We need to stop assuming that the generation of faith that preceded us got everything wrong and instead humbly appreciate what we can learn from it. Otherwise, we will find ourselves coming down on the wrong side of devotion to the Word and prayer (and don’t even get me started on giving) just because our parents cared to prioritize them.
“RESPECT SHOULD BE EARNED, RIGHT?”
Many Asian cultures are built upon showing deference and respect, particularly to one’s elders.
I hated how this cultural value seeped into the church. Elders in the church (by age, not title) were granted an automatic, unearned authority, and that seemed unjust.
Yes, there are issues with this cultural value as with any other. But is it so terrible to give respect that hasn’t yet been earned?
In 1 Peter 2:18, the apostle writes:
"Servants, be subject to your masters with all respect, not only to the good and gentle but also to the unjust."
Peter is writing to slaves who are suffering. And he says to them, even if your masters are unjust, submit to them with respect.
He goes on to say, “For to this you have been called, because Christ also suffered for you, leaving you an example, so that you might follow in his steps” (1 Peter 2:21). “Example” refers to a model in which children would trace to learn to write, the implication being that when we willingly suffer this way in Christ, we are closely emulating Him - tracing him - to the world.
Our parents have afforded us a cultural gift: a submissive respect should be given even when not earned. Believe it or not, while that’s not a very American notion, it is an undeniably biblical one.
“SO OUT OF TOUCH”
We look at the religious practices of the first-generation church and lament how out of touch they are: revival nights, bible reading chains, big tacky banners. We think they over-value spirituality, and they spend too much time in the church and not enough in the world.
And so there has been a reactionary swing among the second-generation church to be more “in touch” with the world. Trendy. Relevant. Cool.
Sadly, that means our churches, much like the American church-at-large, have merged so much with contemporary culture that we are often indistinguishable from the world but for a #blessed here and a #gospel there.
Christians are supposed to be aliens in the world. Set apart. Different. In fact, a little out of touch.
It’s okay to a have a “revival” once in a while rather than a conference. It’s okay to tell someone, “I’m not going to do that because of my faith” or “I can’t come because I have church.”
People will not always understand and sometimes they’ll be offended. But remember, if we are never offending the world, we cannot truly be of Christ (cf. John 15:18-19; James 4:4; 1 John 2:15; 1 John 3:13).
As Asian Americans, our multi-cultural background gives us a certain advantage - a natural gravitation toward the notion that this is not our home. That we are neither “American” nor “Asian” should certainly make the reality that we are citizens of heaven (cf. Phil 3:20-21) more palatable.

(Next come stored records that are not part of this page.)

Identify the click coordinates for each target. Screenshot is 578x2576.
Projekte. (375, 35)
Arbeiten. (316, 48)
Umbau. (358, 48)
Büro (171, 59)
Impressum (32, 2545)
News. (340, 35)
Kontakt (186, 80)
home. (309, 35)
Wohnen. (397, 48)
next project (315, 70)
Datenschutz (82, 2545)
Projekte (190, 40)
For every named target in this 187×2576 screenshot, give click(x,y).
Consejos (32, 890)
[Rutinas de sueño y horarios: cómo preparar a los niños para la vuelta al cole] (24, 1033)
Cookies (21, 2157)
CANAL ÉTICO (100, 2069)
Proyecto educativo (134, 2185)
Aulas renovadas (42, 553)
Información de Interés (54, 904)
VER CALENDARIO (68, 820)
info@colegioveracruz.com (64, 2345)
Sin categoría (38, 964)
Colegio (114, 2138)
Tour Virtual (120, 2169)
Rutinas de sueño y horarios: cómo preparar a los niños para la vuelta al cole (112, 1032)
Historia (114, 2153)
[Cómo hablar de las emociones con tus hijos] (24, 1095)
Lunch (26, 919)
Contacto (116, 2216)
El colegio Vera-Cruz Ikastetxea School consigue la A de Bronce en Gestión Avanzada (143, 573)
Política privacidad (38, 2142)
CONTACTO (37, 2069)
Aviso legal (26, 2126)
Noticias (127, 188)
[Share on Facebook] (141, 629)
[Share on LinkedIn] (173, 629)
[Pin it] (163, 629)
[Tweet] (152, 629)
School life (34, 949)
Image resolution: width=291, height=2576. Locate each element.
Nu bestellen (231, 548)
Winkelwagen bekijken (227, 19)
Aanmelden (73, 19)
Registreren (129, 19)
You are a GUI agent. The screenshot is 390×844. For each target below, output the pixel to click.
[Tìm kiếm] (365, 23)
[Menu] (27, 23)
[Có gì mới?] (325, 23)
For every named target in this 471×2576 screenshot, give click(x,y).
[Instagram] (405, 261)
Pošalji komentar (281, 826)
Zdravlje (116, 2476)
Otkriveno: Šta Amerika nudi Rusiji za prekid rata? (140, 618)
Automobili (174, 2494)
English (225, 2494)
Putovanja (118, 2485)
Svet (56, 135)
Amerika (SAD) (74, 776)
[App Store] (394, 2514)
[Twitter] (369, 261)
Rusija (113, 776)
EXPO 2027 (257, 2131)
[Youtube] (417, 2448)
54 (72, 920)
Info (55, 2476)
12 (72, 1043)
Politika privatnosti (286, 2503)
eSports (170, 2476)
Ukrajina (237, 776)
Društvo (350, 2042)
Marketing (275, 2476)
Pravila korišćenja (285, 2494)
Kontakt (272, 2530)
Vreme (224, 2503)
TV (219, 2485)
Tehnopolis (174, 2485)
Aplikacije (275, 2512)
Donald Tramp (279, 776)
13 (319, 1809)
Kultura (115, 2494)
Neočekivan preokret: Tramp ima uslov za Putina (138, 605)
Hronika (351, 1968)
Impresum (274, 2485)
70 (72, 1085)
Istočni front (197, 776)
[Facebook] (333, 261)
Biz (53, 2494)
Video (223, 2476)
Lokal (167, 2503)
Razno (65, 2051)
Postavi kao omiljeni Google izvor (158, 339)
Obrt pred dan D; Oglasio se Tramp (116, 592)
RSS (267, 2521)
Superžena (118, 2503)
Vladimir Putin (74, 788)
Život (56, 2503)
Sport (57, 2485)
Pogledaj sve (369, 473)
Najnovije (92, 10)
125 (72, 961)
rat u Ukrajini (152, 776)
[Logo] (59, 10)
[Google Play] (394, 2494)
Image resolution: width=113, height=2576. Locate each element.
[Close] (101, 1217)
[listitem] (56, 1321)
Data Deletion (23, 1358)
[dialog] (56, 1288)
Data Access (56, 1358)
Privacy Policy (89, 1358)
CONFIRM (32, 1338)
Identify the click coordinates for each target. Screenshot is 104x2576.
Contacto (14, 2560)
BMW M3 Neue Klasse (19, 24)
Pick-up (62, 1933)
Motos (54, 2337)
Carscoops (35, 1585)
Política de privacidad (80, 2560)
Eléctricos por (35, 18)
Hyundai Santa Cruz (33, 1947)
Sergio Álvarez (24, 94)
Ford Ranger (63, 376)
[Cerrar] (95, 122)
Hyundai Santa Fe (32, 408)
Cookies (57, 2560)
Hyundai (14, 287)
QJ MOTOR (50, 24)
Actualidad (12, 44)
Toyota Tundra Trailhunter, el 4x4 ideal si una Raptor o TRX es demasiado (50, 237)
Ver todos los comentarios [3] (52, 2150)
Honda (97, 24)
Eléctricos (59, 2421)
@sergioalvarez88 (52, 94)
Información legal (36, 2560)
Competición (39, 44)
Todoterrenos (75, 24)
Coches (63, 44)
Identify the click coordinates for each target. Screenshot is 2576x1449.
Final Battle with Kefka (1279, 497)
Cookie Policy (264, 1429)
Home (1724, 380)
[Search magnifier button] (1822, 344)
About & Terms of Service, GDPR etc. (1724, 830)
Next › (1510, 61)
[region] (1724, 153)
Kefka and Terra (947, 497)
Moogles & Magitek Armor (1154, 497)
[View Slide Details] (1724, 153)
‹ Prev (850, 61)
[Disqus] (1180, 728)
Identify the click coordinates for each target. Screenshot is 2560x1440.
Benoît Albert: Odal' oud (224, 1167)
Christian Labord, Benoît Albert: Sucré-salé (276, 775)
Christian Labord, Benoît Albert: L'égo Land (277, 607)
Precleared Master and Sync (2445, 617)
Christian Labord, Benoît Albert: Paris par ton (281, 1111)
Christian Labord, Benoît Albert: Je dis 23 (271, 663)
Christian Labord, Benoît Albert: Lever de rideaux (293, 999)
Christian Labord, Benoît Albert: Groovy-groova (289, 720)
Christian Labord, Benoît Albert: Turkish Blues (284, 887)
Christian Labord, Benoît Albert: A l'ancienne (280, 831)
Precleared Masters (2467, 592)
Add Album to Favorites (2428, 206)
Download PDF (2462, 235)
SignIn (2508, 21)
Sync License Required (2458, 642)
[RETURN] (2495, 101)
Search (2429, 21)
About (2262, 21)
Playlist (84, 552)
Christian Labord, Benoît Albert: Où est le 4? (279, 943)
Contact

Perhaps, it’s time we embraced the foreigner part of our identity and strived to be a little more alien.
DON’T HATE, APPRECIATE
Culture is the sphere in which the gospel operates, so let’s not hate on our own culture and history.
Let’s not allow those pieces of identity that we have inherited from the previous generation to be quelled so that we might neither align culturally with the world nor be accentuated in a way that supersedes Christ himself.
Rather, let’s simply remember to appreciate our uniqueness – historical, cultural and otherwise – and allow our rebirth in Jesus shape the whole of us for the common good of the greater body for the glory of our one true God in every culture.
Joe Suh is the lead pastor at The Exchange Church.